Micro RNAs (miRNAs) are important regulators of gene expression processed from precursor RNA molecules with precisely defined secondary stem-loop structures. ARGONAUTE1 (AGO1) is the main executor component of miRNA pathway and its expression is controlled via the activity of miR168 in plants. AGO1 loading of MIR168a precursor derived miR168 is strongly restricted leading to abundant cytoplasmic accumulation of protein-unbound miR168. Here we report, that RNA secondary structure of MIR168a precursor not only defines the processing of miR168, but also precisely adjusts AGO1 loading efficiency determining the biologically active subset of miR168 pool. Our results show, that modification of miRNA duplex structure of MIR168a precursor fragment or expression from artificial precursors can alter the finely adjusted loading efficiency of miR168 bringing about AGO1 deficiency and phenotypical abnormalities.

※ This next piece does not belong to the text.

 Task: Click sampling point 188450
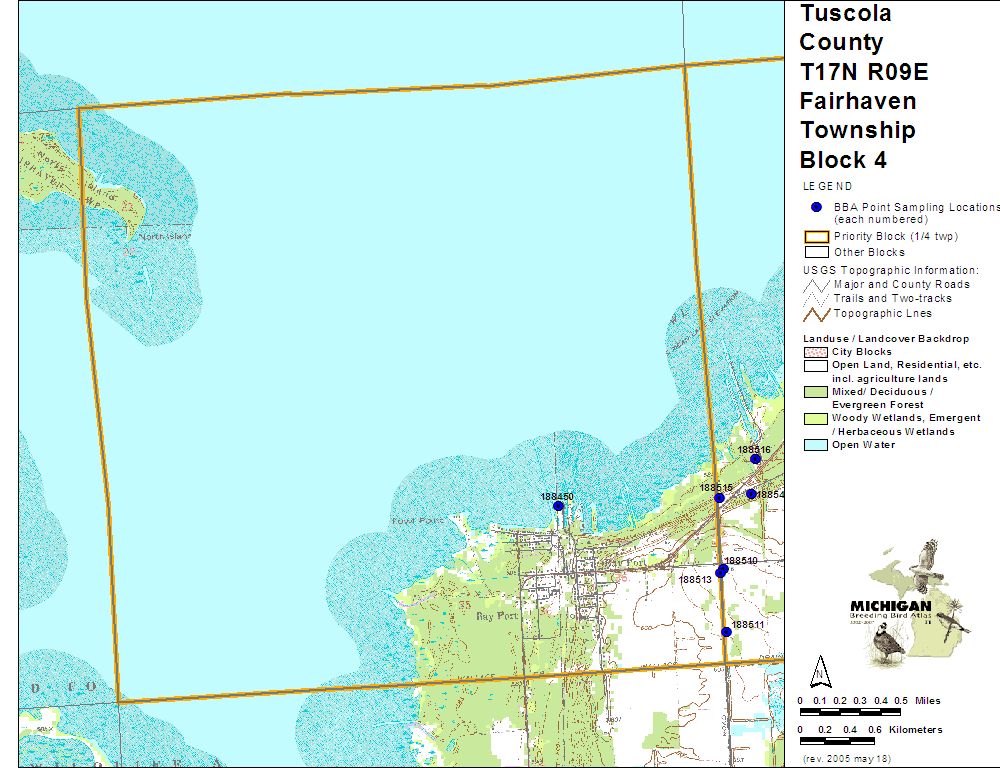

In dcl1-9 mutant where, except for miR168, production of most miRNAs is severely reduced this mechanism ensures the elimination of unloaded AGO1 proteins via enhanced AGO1 loading of miR168. We propose that structural features of miRNA duplex can determine the biological activity of miRNAs by precisely defining their loading efficiencies into the limiting AGO1 proteins in competition with the small RNA environment.